In medical settings, diagnosis is dependent on the subjective opinions of analysts and often shows a significant discrepancy between experienced and novice endoscopists. We confirmed that the proposed deep learning-based method may assist novice endoscopists in confusing situations, particularly in tumor-inflammation classification. Furthermore, the proposed method can accelerate the analysis. In particular, our proposed method predicts the confocal image class with higher accuracy in less than 1 s, whereas endoscopists often require 5–10 s to diagnose a single confocal image. Moreover, CAM visualization can help novice endoscopists with confocal image interpretation because they are less reliable and take longer to interpret confocal images.
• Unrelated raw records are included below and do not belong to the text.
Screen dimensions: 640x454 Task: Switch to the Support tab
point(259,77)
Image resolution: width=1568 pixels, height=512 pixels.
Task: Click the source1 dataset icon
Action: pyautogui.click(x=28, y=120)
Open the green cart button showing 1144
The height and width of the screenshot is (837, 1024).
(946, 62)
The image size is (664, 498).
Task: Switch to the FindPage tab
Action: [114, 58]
Despite the significant performance of the proposed method across various settings, we highlight some shortcomings and constraints that require careful consideration. First, although data augmentation and transfer learning methods were used, the annotated colon dataset was insufficient in our experiments. Additionally, the current work is limited to the single domain study. In the future, we would like to expand our model to address more general tissue images taken from various hospitals. Since each hospital has different lens specs or laser specs for commercially available confocal microscopes, there may be differences in the images. However, the specifications of the commercial confocal microscope used in this study are not particularly high-level special equipment, and the model will be generalized if more images from various hospitals can be used in the training stage. We will verify the performance of the proposed method on a large amount of data obtained from more sites. Second, the images used in our experiments were acquired using a microscope instead of a probe-based CLE. In the future, we plan to create a system that can assist decision making while viewing the CLE in real time.

5. Conclusions

We proposed a colorectal neoplasm classification system that uses a deep learning model with data augmentation and transfer learning to effectively identify neoplasm, inflammation, and normal tissue in confocal microscopy images. The proposed method outperforms the classification accuracy of experienced endoscopists, as well as the accuracy of the three machine learning-based methods. We expect that the proposed deep learning-based method is feasible and capable of assisting endoscopists in decision making with high precision for colorectal neoplasm classification.